32 Minn. 158 | Minn. | 1884
Defendant Hooper, administrator, with the will annexed, of the estate of D. A. Huntsman, filed his account in the probate court of Scott county, accompanied by his petition, setting forth that, from ill-health and advanced age, he felt himself unfit longer to serve, and praying that his account be allowed and settled, and that he be allowed to resign his trust, and that some suitable person be appointed to succeed Mm. The court made an order fixing a time and place for hearing this petition, of which due notice was given. Upon .the hearing the court made its decision in writing, in which, after stating the method of accounting adopted by it, and giving, in the form of an exhibit, (B,) a statement of moneys received and disbursed by the administrator, according to the computation adopted, which showed a balance of $10,247.80 in cash due from him to the estate, he added: “The result of this computation appears in Exhibit B, also annexed hereto and made part of this order, and the account of said administrator is hereby settled and adjusted, as shown by said exhibit,the final balance in his hands being $10,247.80.” Also: “The prayer of the administrator for leave to resign has not been contested, and sufficient reasons have been shown to the court why it should be granted. His resignation is hereby accepted.” Subsequently the court appointed the plaintiff administrator de bonis non, who, having qualified, demanded of his predecessor payment of four-fifths of this balance of $10,247.80, it being assumed that one of the legatees under the will, who had come of age, was entitled to receive the other one-fifth. Payment having been refused, plaintiff, having first obtained permission from the probate j udge, brought this action on the administration bond to recover the amount.
1. The first point made is that Hooper and not plaintiff is still administrator; that an acceptance of a resignation does not amount to a removal, and even if a resignation tendered with sufficient reasons would authorize the court to remove, it could only be done by order or judgment duly entered. Rumrill v. First Nat. Bank, 28 Minn. 202,
2. This balance was not money which Hooper had received in specie as assets of the estate, but the proceeds of assets which he had converted into money. And it is claimed that an administrator de bonis non, as such, is entitled to receive and administer such estate only as remains in specie; that when the former representative has converted assets into money, and what is called an “administration” has taken place, so that only the value can be recovered, the administrator de bonis non cannot maintain an action, the distributees or creditors being the only parties who would have this right. This was the old rule, at least where the former executor died in office. But
3. Must the action on the bond to recover this balance be brought in the name of the probate judge, or may it be brought, by permission of such judge, in the name of the administrator de bonis non? If the money, when recovered, is to go into his hands to be administered, there would seem to be no good reason, in the nature of things, why the latter course might not be permitted. Gen. St. 1878, c. 55, § 1, provides that all bonds required by law to be taken in or by order of the probate court, or judge of probate, in case of any breach of the conditions thereof, may be prosecuted in the name and for the benefit of any person interested therein, whenever the judge of probate directs. Section 6 of this chapter refers to actions by persons other than the probate judge. O’Gorman v. Lindeke, 26 Minn. 93. An administrator de bonis non is a party “interested in the estate,” and a person “aggrieved” if his predecessor fails on demand to pay over the balance in his hands due the estate. The fact that he is the party into whose hands the money is to go to be administered is conclusive on this point. Wiggin v. Swett, supra. We therefore conclude that this action was properly brought under section 6.

● ASSIGNMENT: Continue the 1884 Minnesota court opinion on the administration bond from the point where it stops.

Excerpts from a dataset

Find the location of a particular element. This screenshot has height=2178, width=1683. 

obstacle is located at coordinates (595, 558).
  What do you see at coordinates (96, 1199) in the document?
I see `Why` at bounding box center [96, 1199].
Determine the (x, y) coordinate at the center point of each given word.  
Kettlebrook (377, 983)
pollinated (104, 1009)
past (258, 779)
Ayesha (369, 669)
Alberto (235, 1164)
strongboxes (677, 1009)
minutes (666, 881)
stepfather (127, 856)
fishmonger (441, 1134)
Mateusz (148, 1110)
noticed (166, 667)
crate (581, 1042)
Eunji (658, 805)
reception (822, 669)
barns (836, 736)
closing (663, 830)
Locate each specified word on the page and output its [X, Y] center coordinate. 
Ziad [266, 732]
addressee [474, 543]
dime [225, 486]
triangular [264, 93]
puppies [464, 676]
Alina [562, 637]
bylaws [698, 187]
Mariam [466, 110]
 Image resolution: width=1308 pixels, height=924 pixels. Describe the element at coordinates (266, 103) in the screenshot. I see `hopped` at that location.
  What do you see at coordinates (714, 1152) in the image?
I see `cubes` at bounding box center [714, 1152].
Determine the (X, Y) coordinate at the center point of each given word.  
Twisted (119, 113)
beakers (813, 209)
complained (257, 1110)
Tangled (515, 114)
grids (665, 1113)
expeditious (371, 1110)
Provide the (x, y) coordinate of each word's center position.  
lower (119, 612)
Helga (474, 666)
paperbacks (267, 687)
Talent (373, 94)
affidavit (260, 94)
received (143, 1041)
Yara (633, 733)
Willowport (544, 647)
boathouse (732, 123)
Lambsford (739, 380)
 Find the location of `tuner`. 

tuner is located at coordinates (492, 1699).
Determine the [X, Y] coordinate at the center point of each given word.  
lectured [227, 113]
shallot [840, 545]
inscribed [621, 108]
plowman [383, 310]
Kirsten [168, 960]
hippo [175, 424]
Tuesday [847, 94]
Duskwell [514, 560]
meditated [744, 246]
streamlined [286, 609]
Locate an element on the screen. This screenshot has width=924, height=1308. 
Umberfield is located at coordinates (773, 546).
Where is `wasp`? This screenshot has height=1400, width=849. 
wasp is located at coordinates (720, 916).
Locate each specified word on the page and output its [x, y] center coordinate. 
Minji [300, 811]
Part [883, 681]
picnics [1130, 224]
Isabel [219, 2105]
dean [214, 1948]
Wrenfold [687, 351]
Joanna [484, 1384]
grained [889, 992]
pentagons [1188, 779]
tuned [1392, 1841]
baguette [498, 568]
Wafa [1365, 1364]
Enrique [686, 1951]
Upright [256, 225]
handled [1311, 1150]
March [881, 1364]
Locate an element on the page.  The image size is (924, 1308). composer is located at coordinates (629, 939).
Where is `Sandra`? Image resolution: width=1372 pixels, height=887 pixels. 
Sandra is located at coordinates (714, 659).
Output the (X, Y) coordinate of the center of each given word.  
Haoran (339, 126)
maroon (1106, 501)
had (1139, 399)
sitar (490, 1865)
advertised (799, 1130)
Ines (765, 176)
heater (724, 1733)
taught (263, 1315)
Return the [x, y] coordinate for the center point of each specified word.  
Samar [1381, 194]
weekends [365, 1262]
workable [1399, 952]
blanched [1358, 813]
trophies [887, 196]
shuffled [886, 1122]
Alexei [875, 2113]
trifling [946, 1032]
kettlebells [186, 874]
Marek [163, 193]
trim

● RESULT OF THIS EXERCISE:
4. No previous order of the probate court requiring Hooper to pay over this balance was necessary. If the action had been brought by a creditor under section 3, or by the next of kin under section 4, such an order would have been essential. Wood v. Myrick, 16 Minn. 447, (494;) Waterman v. Millard, 22 Minn. 261. But we find nothing in the statutes requiring any order or decree directing an outgoing administrator to pay over the balance in his hands to his successor. Our statute undoubtedly contemplates and requires an order of distribution and payment before an administrator or executor can be deemed in default for not paying creditors, legatees, and next of kin. The reason for this is apparent. Payment to these is paying money out
5. There is no force in the suggestion that the failure of the probate court to appoint guardians ad litem for the infant legatees is fatal to the validity and conclusiveness of the judgment upon accounting. The statute does not require this. Gen. St. 1878, c. 54, § 14, and c. 59, § 47.
The reasoning of the opinion in the case of the Mousseau Will, 30 Minn. 202, is equally in point here. And, if this judgment or accounting was valid, we do not understand that its conclusiveness against the sureties is seriously controverted. See Brandt on Surety-ship, § 496.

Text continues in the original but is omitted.